● Your task:
Count the lines of the rows below that contain the string "give", matching case exactly. Reply with the number alone.

Interface element rows:
····················

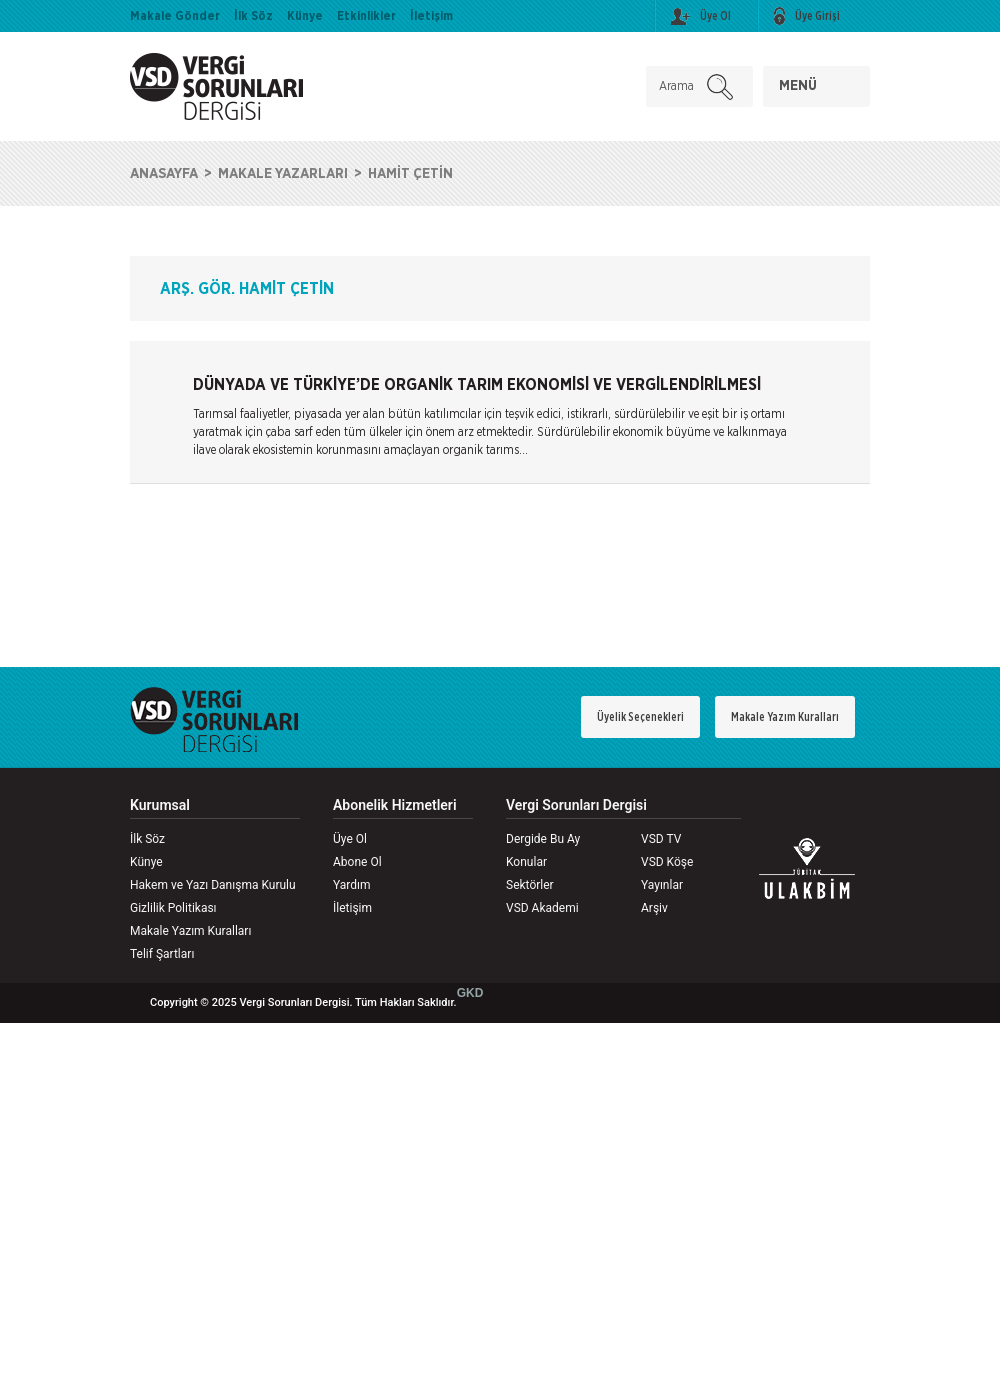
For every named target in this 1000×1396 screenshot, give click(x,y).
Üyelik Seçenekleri (640, 717)
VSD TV (661, 839)
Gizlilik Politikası (173, 908)
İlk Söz (253, 16)
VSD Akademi (542, 908)
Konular (526, 862)
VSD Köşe (667, 862)
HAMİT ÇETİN (410, 174)
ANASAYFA (164, 174)
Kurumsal (160, 805)
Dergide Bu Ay (543, 839)
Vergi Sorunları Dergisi (576, 805)
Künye (305, 16)
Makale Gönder (175, 16)
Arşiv (654, 908)
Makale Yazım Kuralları (785, 717)
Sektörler (530, 885)
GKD (470, 993)
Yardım (352, 885)
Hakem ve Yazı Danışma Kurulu (213, 885)
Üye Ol (350, 839)
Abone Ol (357, 862)
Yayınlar (662, 885)
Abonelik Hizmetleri (395, 805)
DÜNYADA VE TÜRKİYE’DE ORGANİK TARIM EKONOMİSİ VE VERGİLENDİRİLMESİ (477, 385)
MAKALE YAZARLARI (283, 174)
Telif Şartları (162, 954)
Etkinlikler (366, 16)
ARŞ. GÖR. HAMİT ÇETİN (247, 289)
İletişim (431, 16)
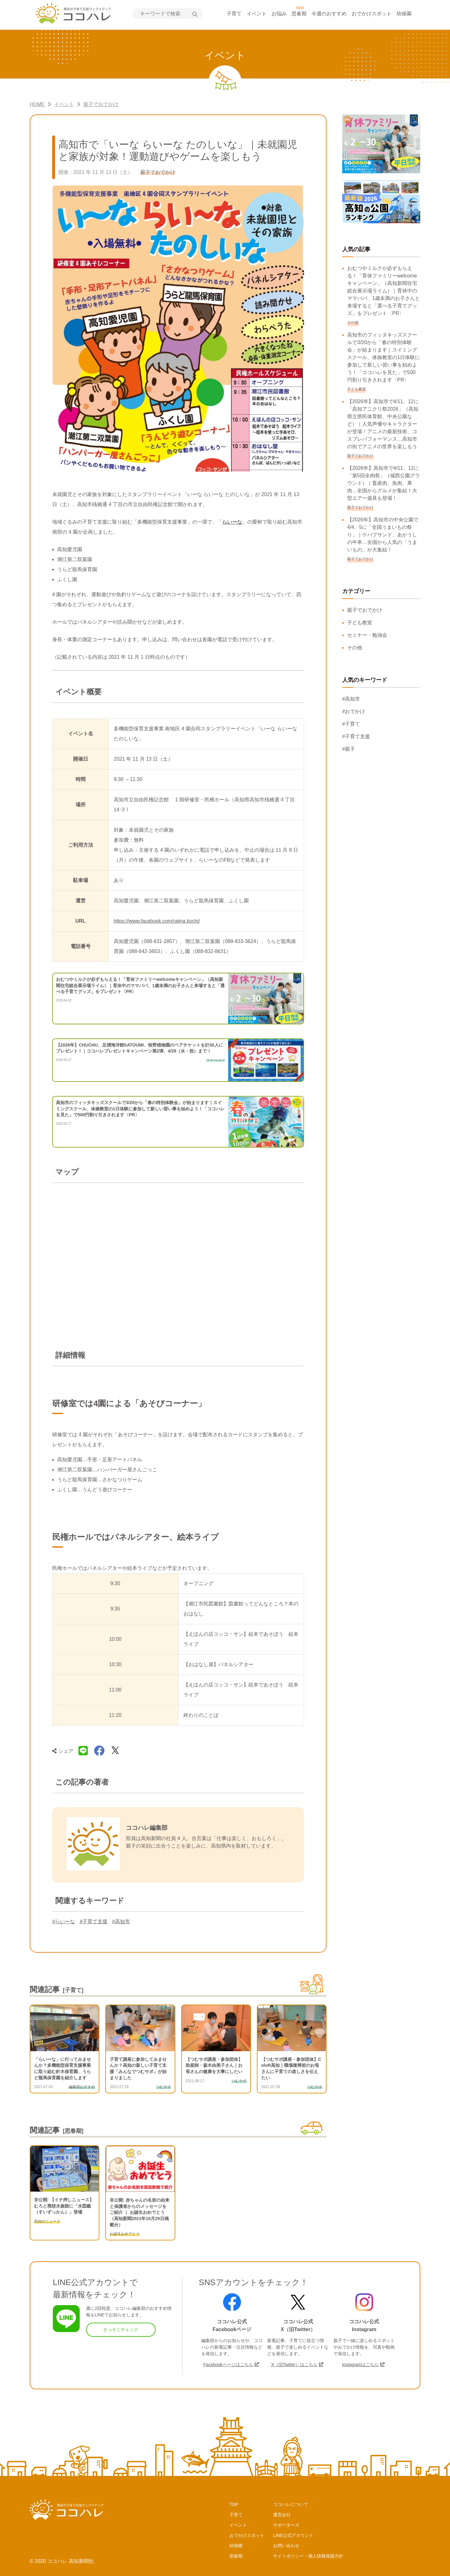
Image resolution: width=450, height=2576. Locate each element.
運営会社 (282, 2514)
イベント (257, 13)
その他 (354, 647)
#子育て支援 (94, 1921)
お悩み (279, 13)
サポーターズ (286, 2525)
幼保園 (404, 13)
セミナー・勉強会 (367, 635)
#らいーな (63, 1921)
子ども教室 (359, 622)
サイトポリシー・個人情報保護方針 (308, 2555)
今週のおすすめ (329, 13)
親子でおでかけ (364, 610)
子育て (234, 13)
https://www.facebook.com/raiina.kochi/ (157, 921)
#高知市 (121, 1921)
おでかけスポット (372, 13)
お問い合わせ (286, 2545)
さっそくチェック (120, 2329)
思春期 (299, 13)
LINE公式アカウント (293, 2535)
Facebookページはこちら (228, 2364)
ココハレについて (290, 2504)
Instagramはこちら (360, 2364)
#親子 (348, 749)
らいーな (232, 522)
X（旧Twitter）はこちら (294, 2364)
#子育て (351, 724)
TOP (233, 2504)
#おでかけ (353, 711)
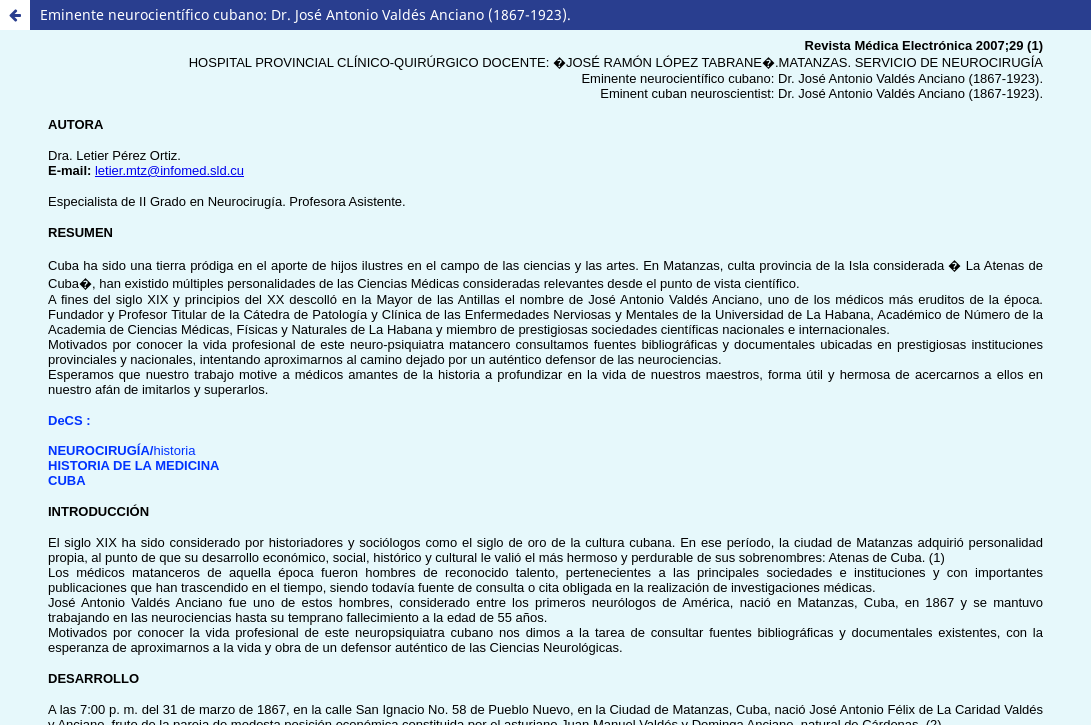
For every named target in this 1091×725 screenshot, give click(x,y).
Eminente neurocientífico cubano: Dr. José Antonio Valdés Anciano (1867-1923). (305, 14)
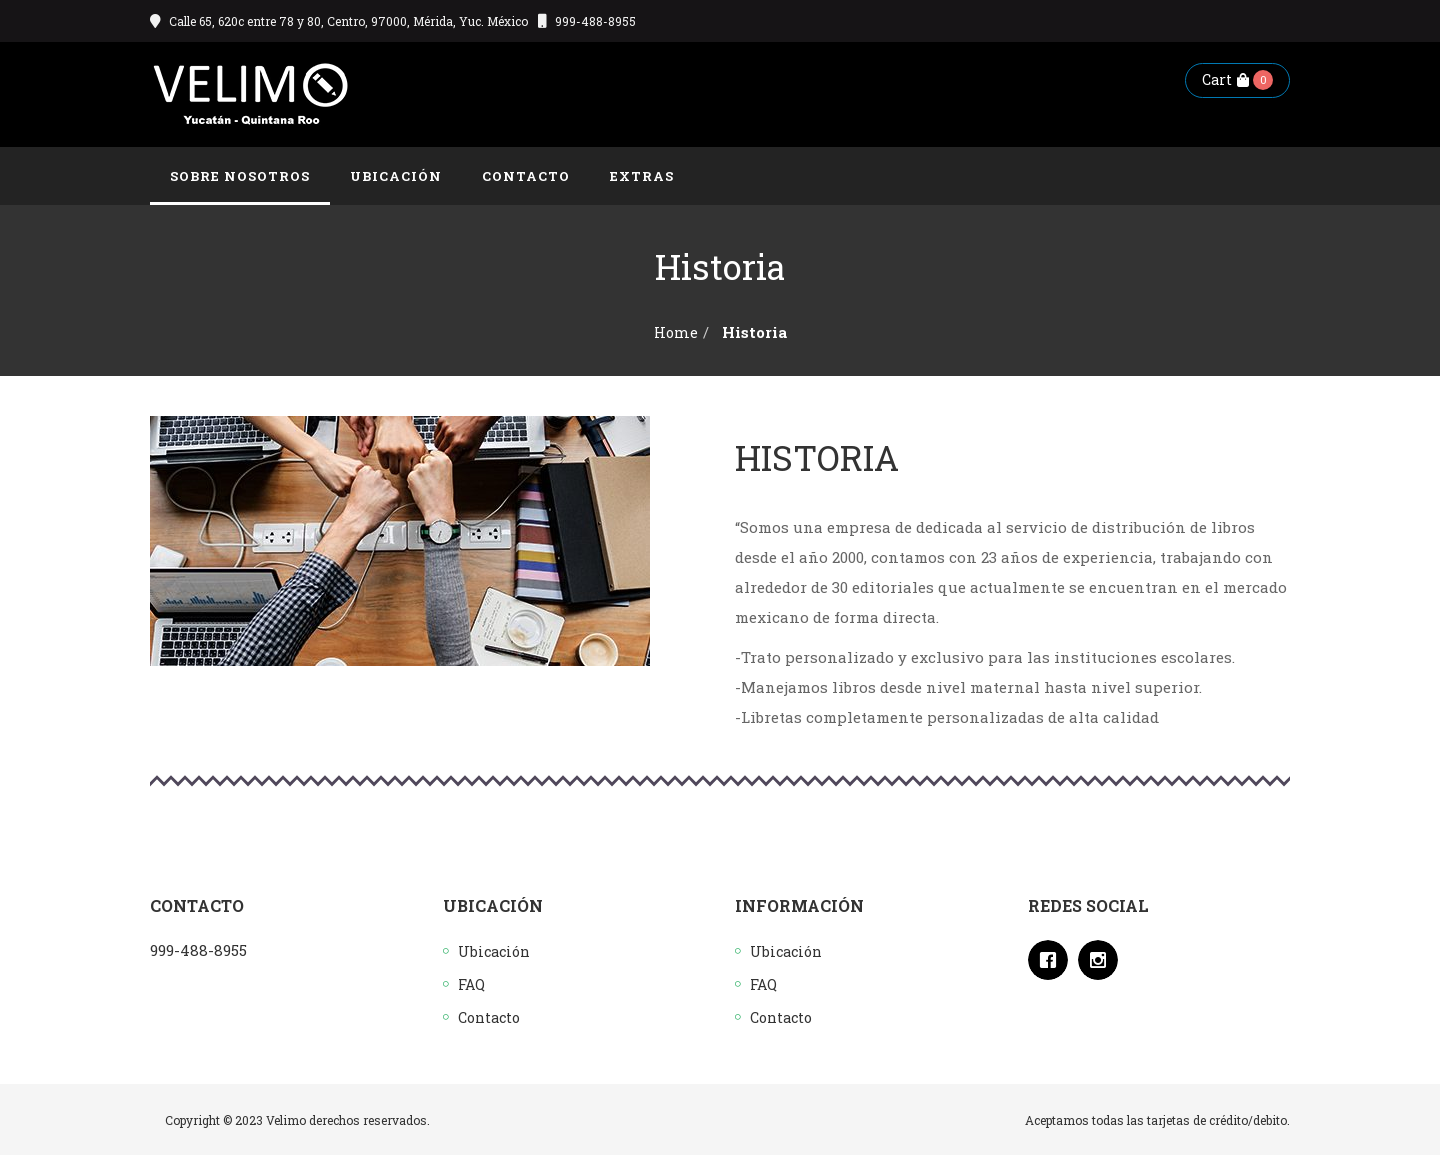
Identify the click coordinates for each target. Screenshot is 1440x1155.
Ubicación (494, 951)
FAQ (471, 984)
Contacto (489, 1017)
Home (676, 332)
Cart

····················

● Response for this exercise:
2